Named, static dispatching with std::variant
Another solution:
using State = Visitor::State;
template<class Visitor>
struct VisitorProxy {
State s;
template<class E>
auto operator()(E const& e) -> decltype(Visitor::apply(s, e)) {
return Visitor::apply(s, e);
}
template<class E>
State operator()(E const&) const {
return s;
}
};
template <typename Visitor> struct Applicator {
static State apply(State s, Event e) {
VisitorProxy<Visitor> p{s};
return std::visit(p, e);
}
};
Using the now quite common overloaded
class template trick (And Maxim's trick to order the lambdas based on the const
ness of their operator()
) to create a SFINAE-capable functor modeling the logic you're lookig for:
template<class... Ts> struct overloaded : Ts... { using Ts::operator()...; };
template<class... Ts> overloaded(Ts...) -> overloaded<Ts...>;
// ...
template <typename Visitor> struct Applicator {
static typename Visitor::State apply(typename Visitor::State s, Event e) {
return std::visit(overloaded{
[&s](auto e) mutable -> decltype(Visitor::apply(s, e)) { return Visitor::apply(s, e); },
[&s](auto) { return s; }
}, e);
}
};
Note that this ICEs all versions of Clang I've tested on Wandbox, but I haven't found a workaround. Perfect forwarding is left as an exercise to the reader :)
Well, std::is_invocable_r
looks like the tool of choice.
Unfortunately, you would have to get the type of the right overload, which would completely defeat the purpose.
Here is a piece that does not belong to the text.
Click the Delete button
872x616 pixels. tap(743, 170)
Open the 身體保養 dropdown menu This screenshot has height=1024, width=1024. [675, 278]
Instead, go one step back and use std::is_detected
from library fundamentals TS v2 or equivalent and a template:
template <class... Xs>
using can_Visitor_apply = decltype(Visitor::apply(std::declval<Xs>()...));
if constexpr(std::is_detected_convertible<State, can_Visitor_apply, State&, Event&>())
return Visitor::apply(s, e);
The advantage is that you have a compile-time-constant to hang arbitrary decisions on. The disadvantage is not (yet) having a function which you can simply just call and forget about it.